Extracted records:
□ □ □
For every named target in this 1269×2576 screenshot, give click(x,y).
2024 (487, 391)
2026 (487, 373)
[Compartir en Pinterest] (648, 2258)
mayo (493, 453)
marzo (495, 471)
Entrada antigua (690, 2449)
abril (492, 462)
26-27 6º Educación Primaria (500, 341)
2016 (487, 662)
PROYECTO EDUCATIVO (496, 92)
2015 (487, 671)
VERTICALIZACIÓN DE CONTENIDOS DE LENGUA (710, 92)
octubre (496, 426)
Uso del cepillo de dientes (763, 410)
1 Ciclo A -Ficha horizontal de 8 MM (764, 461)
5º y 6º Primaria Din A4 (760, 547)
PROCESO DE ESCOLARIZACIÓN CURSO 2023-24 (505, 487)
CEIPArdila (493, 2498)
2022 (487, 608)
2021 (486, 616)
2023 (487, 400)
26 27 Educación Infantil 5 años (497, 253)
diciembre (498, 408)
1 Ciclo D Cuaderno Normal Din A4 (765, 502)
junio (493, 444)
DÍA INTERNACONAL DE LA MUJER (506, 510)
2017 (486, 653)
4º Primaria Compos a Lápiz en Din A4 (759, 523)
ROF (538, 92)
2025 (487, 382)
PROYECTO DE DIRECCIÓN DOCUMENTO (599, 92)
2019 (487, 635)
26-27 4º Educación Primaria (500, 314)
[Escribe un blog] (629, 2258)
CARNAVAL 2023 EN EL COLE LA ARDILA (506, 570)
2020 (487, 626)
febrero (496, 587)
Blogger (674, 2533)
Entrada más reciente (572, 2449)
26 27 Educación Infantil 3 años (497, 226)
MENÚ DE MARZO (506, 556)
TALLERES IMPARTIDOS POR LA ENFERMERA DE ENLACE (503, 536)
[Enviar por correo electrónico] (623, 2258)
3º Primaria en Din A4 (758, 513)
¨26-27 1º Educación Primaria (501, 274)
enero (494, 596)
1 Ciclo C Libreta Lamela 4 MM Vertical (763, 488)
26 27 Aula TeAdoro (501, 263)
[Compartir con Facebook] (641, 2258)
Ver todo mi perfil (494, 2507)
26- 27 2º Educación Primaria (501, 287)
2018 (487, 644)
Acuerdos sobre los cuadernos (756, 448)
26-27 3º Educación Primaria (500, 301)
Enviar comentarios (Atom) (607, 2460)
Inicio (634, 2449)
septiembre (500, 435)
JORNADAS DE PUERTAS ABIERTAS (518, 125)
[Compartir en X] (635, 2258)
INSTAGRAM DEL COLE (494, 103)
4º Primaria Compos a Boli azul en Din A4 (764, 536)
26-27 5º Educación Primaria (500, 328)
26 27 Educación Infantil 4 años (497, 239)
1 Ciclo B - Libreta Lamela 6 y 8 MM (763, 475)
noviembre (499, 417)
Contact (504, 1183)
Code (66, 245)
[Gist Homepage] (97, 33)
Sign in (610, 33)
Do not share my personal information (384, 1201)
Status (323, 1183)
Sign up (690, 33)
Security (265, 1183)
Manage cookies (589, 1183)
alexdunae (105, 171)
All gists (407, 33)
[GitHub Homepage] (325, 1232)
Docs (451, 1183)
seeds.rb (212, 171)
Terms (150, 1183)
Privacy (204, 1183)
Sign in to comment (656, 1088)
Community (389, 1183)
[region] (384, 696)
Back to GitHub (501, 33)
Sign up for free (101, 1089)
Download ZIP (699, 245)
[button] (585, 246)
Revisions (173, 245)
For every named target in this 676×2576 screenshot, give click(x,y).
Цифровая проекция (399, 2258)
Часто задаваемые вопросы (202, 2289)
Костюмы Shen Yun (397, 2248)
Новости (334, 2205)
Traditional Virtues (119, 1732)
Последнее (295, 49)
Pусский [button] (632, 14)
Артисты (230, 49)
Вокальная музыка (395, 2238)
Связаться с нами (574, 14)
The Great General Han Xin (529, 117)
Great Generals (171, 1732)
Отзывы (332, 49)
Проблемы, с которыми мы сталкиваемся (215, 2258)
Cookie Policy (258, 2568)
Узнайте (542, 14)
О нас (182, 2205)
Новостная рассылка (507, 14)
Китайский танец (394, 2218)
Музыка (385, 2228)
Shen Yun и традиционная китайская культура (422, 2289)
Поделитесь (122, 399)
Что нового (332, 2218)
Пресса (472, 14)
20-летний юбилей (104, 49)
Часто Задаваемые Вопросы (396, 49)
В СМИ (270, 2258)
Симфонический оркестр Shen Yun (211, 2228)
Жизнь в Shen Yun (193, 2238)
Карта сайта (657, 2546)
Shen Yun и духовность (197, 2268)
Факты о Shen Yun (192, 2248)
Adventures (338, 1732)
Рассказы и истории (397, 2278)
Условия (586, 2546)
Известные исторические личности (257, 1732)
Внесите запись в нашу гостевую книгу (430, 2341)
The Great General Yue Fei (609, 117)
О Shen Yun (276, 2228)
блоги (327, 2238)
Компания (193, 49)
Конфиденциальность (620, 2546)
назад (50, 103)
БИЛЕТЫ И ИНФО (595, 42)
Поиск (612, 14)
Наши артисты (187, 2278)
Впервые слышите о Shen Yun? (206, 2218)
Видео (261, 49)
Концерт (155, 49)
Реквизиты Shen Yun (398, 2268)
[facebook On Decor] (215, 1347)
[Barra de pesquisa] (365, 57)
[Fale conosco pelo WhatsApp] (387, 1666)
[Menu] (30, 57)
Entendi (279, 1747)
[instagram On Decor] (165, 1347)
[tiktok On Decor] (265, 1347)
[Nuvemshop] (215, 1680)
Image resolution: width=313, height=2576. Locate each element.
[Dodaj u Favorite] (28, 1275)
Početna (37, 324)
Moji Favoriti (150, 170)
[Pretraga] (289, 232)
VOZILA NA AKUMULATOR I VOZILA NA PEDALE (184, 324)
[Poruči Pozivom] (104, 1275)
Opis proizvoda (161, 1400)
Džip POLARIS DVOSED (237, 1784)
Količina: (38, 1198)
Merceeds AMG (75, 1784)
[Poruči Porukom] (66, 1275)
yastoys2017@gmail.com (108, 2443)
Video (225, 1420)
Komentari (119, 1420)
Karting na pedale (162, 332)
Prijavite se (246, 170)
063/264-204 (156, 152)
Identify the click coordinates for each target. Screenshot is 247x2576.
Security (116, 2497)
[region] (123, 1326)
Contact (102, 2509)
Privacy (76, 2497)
□ □ □
Reproduce the records above with every character intact.

**Result of the task**
For every named target in this 1269×2576 screenshot, give click(x,y).
2024 (487, 391)
2026 (487, 373)
[Compartir en Pinterest] (648, 2258)
mayo (493, 453)
marzo (495, 471)
Entrada antigua (690, 2449)
abril (492, 462)
26-27 6º Educación Primaria (500, 341)
2016 (487, 662)
PROYECTO EDUCATIVO (496, 92)
2015 (487, 671)
VERTICALIZACIÓN DE CONTENIDOS DE LENGUA (710, 92)
octubre (496, 426)
Uso del cepillo de dientes (763, 410)
1 Ciclo A -Ficha horizontal de 8 MM (764, 461)
5º y 6º Primaria Din A4 (760, 547)
PROCESO DE ESCOLARIZACIÓN CURSO 2023-24 (505, 487)
CEIPArdila (493, 2498)
2022 (487, 608)
2021 (486, 616)
2023 (487, 400)
26 27 Educación Infantil 5 años (497, 253)
diciembre (498, 408)
1 Ciclo D Cuaderno Normal Din A4 (765, 502)
junio (493, 444)
DÍA INTERNACONAL DE LA MUJER (506, 510)
2017 (486, 653)
4º Primaria Compos a Lápiz en Din A4 (759, 523)
ROF (538, 92)
2025 (487, 382)
PROYECTO DE DIRECCIÓN DOCUMENTO (599, 92)
2019 (487, 635)
26-27 4º Educación Primaria (500, 314)
[Escribe un blog] (629, 2258)
CARNAVAL 2023 EN EL COLE LA ARDILA (506, 570)
2020 (487, 626)
febrero (496, 587)
Blogger (674, 2533)
Entrada más reciente (572, 2449)
26 27 Educación Infantil 3 años (497, 226)
MENÚ DE MARZO (506, 556)
TALLERES IMPARTIDOS POR LA ENFERMERA DE ENLACE (503, 536)
[Enviar por correo electrónico] (623, 2258)
3º Primaria en Din A4 (758, 513)
¨26-27 1º Educación Primaria (501, 274)
enero (494, 596)
1 Ciclo C Libreta Lamela 4 MM Vertical (763, 488)
26 27 Aula TeAdoro (501, 263)
[Compartir con Facebook] (641, 2258)
Ver todo mi perfil (494, 2507)
26- 27 2º Educación Primaria (501, 287)
2018 (487, 644)
Acuerdos sobre los cuadernos (756, 448)
26-27 3º Educación Primaria (500, 301)
Enviar comentarios (Atom) (607, 2460)
Inicio (634, 2449)
septiembre (500, 435)
JORNADAS DE PUERTAS ABIERTAS (518, 125)
[Compartir en X] (635, 2258)
INSTAGRAM DEL COLE (494, 103)
4º Primaria Compos a Boli azul en Din A4 (764, 536)
26-27 5º Educación Primaria (500, 328)
26 27 Educación Infantil 4 años (497, 239)
1 Ciclo B - Libreta Lamela 6 y 8 MM (763, 475)
noviembre (499, 417)
Contact (504, 1183)
Code (66, 245)
[Gist Homepage] (97, 33)
Sign in (610, 33)
Do not share my personal information (384, 1201)
Status (323, 1183)
Sign up (690, 33)
Security (265, 1183)
Manage cookies (589, 1183)
alexdunae (105, 171)
All gists (407, 33)
[GitHub Homepage] (325, 1232)
Docs (451, 1183)
seeds.rb (212, 171)
Terms (150, 1183)
Privacy (204, 1183)
Sign in to comment (656, 1088)
Community (389, 1183)
[region] (384, 696)
Back to GitHub (501, 33)
Sign up for free (101, 1089)
Download ZIP (699, 245)
[button] (585, 246)
Revisions (173, 245)
For every named target in this 676×2576 screenshot, give click(x,y).
Цифровая проекция (399, 2258)
Часто задаваемые вопросы (202, 2289)
Костюмы Shen Yun (397, 2248)
Новости (334, 2205)
Traditional Virtues (119, 1732)
Последнее (295, 49)
Pусский [button] (632, 14)
Артисты (230, 49)
Вокальная музыка (395, 2238)
Связаться с нами (574, 14)
The Great General Han Xin (529, 117)
Great Generals (171, 1732)
Отзывы (332, 49)
Проблемы, с которыми мы сталкиваемся (215, 2258)
Cookie Policy (258, 2568)
Узнайте (542, 14)
О нас (182, 2205)
Новостная рассылка (507, 14)
Китайский танец (394, 2218)
Музыка (385, 2228)
Shen Yun и традиционная китайская культура (422, 2289)
Поделитесь (122, 399)
Что нового (332, 2218)
Пресса (472, 14)
20-летний юбилей (104, 49)
Часто Задаваемые Вопросы (396, 49)
В СМИ (270, 2258)
Симфонический оркестр Shen Yun (211, 2228)
Жизнь в Shen Yun (193, 2238)
Карта сайта (657, 2546)
Shen Yun и духовность (197, 2268)
Факты о Shen Yun (192, 2248)
Adventures (338, 1732)
Рассказы и истории (397, 2278)
Условия (586, 2546)
Известные исторические личности (257, 1732)
Внесите запись в нашу гостевую книгу (430, 2341)
The Great General Yue Fei (609, 117)
О Shen Yun (276, 2228)
блоги (327, 2238)
Компания (193, 49)
Конфиденциальность (620, 2546)
назад (50, 103)
БИЛЕТЫ И ИНФО (595, 42)
Поиск (612, 14)
Наши артисты (187, 2278)
Впервые слышите о Shen Yun? (206, 2218)
Видео (261, 49)
Концерт (155, 49)
Реквизиты Shen Yun (398, 2268)
[facebook On Decor] (215, 1347)
[Barra de pesquisa] (365, 57)
[Fale conosco pelo WhatsApp] (387, 1666)
[Menu] (30, 57)
Entendi (279, 1747)
[instagram On Decor] (165, 1347)
[tiktok On Decor] (265, 1347)
[Nuvemshop] (215, 1680)
Image resolution: width=313, height=2576. Locate each element.
[Dodaj u Favorite] (28, 1275)
Početna (37, 324)
Moji Favoriti (150, 170)
[Pretraga] (289, 232)
VOZILA NA AKUMULATOR I VOZILA NA PEDALE (184, 324)
[Poruči Pozivom] (104, 1275)
Opis proizvoda (161, 1400)
Džip POLARIS DVOSED (237, 1784)
Količina: (38, 1198)
Merceeds AMG (75, 1784)
[Poruči Porukom] (66, 1275)
yastoys2017@gmail.com (108, 2443)
Video (225, 1420)
Komentari (119, 1420)
Karting na pedale (162, 332)
Prijavite se (246, 170)
063/264-204 (156, 152)
Identify the click coordinates for each target. Screenshot is 247x2576.
Security (116, 2497)
[region] (123, 1326)
Contact (102, 2509)
Privacy (76, 2497)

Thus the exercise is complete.